In a further advantageous embodiment the radiation source is disposed in a focal point of at least one of the two sections of the reflector device. In this way a very precise reflection of the radiation at least from this reflector device onto the plastic parisons can be achieved.

In a further advantageous embodiment the radiation source is also disposed in the focal point of at least one further section of the reflector device or of the other section of the reflector device respectively.

In the drawings it is explained in greater detail how such a radiation source can be disposed, wherein in particular the geometric extension thereof can be taken into consideration.

In a further advantageous embodiment the first section of the reflector device has the configuration of a semiparabola. Thus it has a parabolic structure, which begins at a predetermined point of origin and then extends parabolically in particular in the longitudinal direction of the plastic parison for example in the direction towards the mouth of the plastic parison.

In a further advantageous embodiment the second section also has a substantially parabolically curved configuration. In this case, however, the slope within the second section can preferably differ from the slope of the first section. The first section preferably has a greater slope than the second section. The slope of the first section is preferably at least 1.5 times as high as the slope of the second section, preferably at least 2 times as high and preferably at least 3 times as high.
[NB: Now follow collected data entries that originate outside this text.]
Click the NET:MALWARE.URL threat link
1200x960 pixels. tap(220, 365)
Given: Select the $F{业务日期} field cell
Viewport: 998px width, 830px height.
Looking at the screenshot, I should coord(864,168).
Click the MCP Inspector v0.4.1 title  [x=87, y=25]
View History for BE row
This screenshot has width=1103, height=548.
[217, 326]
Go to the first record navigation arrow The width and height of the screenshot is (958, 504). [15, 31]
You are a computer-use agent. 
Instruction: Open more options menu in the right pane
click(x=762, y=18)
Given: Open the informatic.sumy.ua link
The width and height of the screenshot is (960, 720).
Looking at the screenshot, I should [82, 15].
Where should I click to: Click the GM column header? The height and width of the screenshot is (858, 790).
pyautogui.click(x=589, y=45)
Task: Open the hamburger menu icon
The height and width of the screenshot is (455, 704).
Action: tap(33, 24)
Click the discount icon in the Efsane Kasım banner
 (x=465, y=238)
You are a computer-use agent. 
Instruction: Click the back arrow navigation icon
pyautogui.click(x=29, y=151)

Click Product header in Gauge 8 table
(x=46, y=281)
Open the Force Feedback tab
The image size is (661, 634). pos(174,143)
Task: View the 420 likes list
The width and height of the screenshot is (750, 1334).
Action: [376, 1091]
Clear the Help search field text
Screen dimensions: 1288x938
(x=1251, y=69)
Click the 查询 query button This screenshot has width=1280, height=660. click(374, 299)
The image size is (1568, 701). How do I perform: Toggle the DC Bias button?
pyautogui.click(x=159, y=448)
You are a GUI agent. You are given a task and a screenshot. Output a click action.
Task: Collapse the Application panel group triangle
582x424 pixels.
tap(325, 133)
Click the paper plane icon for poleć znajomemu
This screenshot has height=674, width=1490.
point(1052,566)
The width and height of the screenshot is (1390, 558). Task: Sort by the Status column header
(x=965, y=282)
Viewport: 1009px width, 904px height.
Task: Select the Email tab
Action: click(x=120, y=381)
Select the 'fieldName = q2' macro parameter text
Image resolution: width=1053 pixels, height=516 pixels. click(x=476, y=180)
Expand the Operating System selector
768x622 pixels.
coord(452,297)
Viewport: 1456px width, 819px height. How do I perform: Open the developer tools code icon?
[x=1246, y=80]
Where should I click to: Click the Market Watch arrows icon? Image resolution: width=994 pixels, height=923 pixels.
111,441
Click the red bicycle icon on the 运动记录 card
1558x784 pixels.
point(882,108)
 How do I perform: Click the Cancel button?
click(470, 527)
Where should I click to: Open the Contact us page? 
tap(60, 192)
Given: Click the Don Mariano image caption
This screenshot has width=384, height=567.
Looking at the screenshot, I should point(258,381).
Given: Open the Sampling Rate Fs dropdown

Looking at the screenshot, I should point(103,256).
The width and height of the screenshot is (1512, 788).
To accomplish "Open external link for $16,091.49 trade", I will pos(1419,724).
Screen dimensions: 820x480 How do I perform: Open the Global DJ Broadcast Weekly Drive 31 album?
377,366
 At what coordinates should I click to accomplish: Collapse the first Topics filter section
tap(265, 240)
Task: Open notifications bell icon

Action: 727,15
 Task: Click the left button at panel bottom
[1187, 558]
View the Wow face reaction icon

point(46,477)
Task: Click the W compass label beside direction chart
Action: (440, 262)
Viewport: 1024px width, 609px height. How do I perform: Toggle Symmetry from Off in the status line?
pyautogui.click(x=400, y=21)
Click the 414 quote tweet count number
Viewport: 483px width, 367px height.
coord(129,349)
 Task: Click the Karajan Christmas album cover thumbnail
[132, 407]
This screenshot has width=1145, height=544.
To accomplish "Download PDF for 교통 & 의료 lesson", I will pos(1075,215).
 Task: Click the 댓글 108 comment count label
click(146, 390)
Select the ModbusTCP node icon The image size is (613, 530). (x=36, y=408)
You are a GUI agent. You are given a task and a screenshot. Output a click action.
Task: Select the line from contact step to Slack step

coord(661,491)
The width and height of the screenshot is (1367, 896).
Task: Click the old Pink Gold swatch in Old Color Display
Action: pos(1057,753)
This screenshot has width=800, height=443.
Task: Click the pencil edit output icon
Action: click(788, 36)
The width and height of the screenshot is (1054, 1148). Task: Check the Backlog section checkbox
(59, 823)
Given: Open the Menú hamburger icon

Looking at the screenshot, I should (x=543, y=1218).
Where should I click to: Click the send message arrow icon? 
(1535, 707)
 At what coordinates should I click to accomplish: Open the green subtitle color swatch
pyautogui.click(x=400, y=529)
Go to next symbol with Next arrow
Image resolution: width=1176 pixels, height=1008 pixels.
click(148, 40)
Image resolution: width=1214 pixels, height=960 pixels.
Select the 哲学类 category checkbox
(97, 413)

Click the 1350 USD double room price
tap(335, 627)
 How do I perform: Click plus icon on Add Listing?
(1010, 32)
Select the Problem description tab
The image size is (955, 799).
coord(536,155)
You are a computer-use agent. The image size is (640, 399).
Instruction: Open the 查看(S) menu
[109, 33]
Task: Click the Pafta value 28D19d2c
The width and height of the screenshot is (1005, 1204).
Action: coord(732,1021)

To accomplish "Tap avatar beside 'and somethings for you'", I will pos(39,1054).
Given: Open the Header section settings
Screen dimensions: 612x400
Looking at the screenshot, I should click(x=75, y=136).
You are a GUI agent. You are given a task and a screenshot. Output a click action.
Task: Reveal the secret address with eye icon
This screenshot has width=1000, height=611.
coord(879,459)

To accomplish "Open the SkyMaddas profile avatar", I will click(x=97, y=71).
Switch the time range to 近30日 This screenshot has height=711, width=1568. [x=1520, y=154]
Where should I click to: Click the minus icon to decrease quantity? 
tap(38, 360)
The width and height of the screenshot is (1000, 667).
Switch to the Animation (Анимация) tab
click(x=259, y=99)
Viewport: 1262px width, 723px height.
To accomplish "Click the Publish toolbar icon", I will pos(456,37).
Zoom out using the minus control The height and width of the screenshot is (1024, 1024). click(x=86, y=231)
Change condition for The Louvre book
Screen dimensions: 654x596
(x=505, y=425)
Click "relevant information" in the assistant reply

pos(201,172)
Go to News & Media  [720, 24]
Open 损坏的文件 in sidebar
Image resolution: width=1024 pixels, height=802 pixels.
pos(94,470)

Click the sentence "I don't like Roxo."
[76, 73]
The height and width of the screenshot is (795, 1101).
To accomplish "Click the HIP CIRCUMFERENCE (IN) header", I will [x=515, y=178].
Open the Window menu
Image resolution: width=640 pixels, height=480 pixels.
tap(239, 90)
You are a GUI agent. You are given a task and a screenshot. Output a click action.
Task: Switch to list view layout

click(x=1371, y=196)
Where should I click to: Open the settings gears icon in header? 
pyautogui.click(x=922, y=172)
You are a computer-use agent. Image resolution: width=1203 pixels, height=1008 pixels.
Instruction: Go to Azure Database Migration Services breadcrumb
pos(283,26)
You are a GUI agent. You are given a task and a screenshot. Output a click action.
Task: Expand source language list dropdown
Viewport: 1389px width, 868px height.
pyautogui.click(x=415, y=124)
However it would also be possible that the second section has a non-parabolic configuration, for example an elliptical configuration or a circular configuration. In a further advantageous embodiment the second section also has the configuration of a semiparabola. Thus in this configuration both the first section and also the second section is designed as a semiparabola. In this way the required installation space can be reduced. Thus for example the first semiparabolically designed section (in the case of plastic parisons transported with the mouth at the top) can be constructed partially and preferably completely above the radiation source. Also the second section can extend at least in an upper region of the radiation source or above a geometric centre point of the radiation source.

In addition combinations of these configurations can also be provided in so far as sub-sections are formed which assume partially elliptical and partially circular configurations.

In a further advantageous embodiment the reflector device has a third section of which the curvature progression differs from the curvature progression of the first and second sections. In this case this third section in turn can achieve a targeted penetration of heat in regions directly below the support ring of the plastic parisons.

In a further advantageous embodiment at least one reflector device has an opening through which radiation can exit. To this end it is possible that through this opening radiation impinges on a further reflector device. This opening advantageously extends along the configuration of at least one reflector section. This opening is preferably disposed in such a way that radiation passing through it does not impinge directly on the plastic parison but preferably on a further reflecting section, in particular a further section of the reflector device. Advantageously the said opening is delimited by two sub-sections of the same section of the reflector device. Thus it is possible that the first section extends to a specific point on the reflector device, at this point the opening adjoins and after the opening the first section extends further again.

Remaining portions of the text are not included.